This is NOT true. The measures to prevent parental child abduction have REALLY been tightened.

I JUST went through this a few weeks ago to get my DD and my SS their passports.

The passport agency does NOT care if a parent says they have full custody. What they care about is the birth certificate. If both parents' names are on the birth certificate, BOTH PARENTS have to be present for the application. They make you hold your hand up, take an oath that everything you are stating is true, etc. My DH and BM BOTH had to be present and present valid IDs for SS to get his passport.

If BOTH parent's names ARE on the birth certificate, and one parent is absent, or one has full custody---then OFFICIAL NOTARIZED COURT PAPERS are required.

There are very strict measures in place to prevent one parent from obtaining a passport for a child.

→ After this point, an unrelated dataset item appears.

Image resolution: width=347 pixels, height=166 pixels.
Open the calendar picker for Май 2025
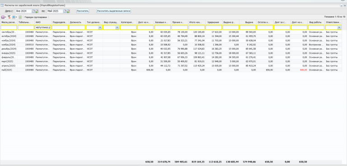(x=65, y=11)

Now, I am not saying you do not need to be cautious---you DO. But your real concern is whether your kids already have passports. Do they? If so, you need to contact the state department IMMEDIATELY and have them voided. They CAN and WILL do that.

If they DO NOT have passports, then still call the state department and they can enter your kid's names into a database that will pop up if someone so much as TRIES to apply for a passport.

But I am POSITIVE, without your PRESENCE at a passport agency, there is no way he can get passports for your kids. He can TRY but they will be denied.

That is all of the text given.